_WHAT YOU WILL DO_
Starting at the beginning of the records and ending with the line that contains "click(x=517, y=213)", copy those lines with "ellipsis menu" replaced by "overflow menu". Leave everything else unchanged.

[Entries on locating words and elements]
________

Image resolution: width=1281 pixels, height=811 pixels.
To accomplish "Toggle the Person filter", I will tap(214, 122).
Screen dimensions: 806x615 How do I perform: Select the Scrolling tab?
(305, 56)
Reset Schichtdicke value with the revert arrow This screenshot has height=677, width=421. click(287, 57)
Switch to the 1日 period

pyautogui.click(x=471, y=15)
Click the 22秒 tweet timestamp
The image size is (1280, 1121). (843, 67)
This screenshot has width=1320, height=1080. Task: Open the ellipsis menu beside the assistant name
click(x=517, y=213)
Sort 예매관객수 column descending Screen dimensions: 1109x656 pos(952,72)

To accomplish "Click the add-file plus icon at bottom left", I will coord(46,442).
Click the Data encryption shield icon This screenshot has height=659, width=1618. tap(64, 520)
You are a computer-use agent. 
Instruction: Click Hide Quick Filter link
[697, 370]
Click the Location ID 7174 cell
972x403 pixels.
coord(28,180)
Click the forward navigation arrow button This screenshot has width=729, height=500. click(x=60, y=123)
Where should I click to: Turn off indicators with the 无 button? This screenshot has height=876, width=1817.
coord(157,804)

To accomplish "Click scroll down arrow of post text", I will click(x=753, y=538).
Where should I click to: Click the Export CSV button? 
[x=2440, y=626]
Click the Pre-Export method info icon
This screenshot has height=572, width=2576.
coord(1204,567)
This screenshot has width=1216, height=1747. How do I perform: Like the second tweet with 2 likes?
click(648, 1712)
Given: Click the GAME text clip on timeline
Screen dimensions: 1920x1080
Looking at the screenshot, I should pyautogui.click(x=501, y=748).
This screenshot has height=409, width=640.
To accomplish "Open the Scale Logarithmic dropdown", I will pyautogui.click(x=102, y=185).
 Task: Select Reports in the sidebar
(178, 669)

________

_ANSWER_
Image resolution: width=1281 pixels, height=811 pixels.
To accomplish "Toggle the Person filter", I will tap(214, 122).
Screen dimensions: 806x615 How do I perform: Select the Scrolling tab?
(305, 56)
Reset Schichtdicke value with the revert arrow This screenshot has height=677, width=421. click(287, 57)
Switch to the 1日 period

pyautogui.click(x=471, y=15)
Click the 22秒 tweet timestamp
The image size is (1280, 1121). (843, 67)
This screenshot has width=1320, height=1080. Task: Open the overflow menu beside the assistant name
click(x=517, y=213)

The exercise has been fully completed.